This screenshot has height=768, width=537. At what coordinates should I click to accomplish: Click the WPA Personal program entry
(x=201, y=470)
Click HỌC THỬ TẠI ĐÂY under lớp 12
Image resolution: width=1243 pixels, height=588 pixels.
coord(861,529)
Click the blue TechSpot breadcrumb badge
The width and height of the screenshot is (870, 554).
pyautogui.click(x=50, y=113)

---+---

- [What to produce]: Rewrite all the entries above as a numbered list, skipping any blank lines.

- [Exercise answer]:
1. This screenshot has height=768, width=537. At what coordinates should I click to accomplish: Click the WPA Personal program entry
2. (x=201, y=470)
3. Click HỌC THỬ TẠI ĐÂY under lớp 12
4. Image resolution: width=1243 pixels, height=588 pixels.
5. coord(861,529)
6. Click the blue TechSpot breadcrumb badge
7. The width and height of the screenshot is (870, 554).
8. pyautogui.click(x=50, y=113)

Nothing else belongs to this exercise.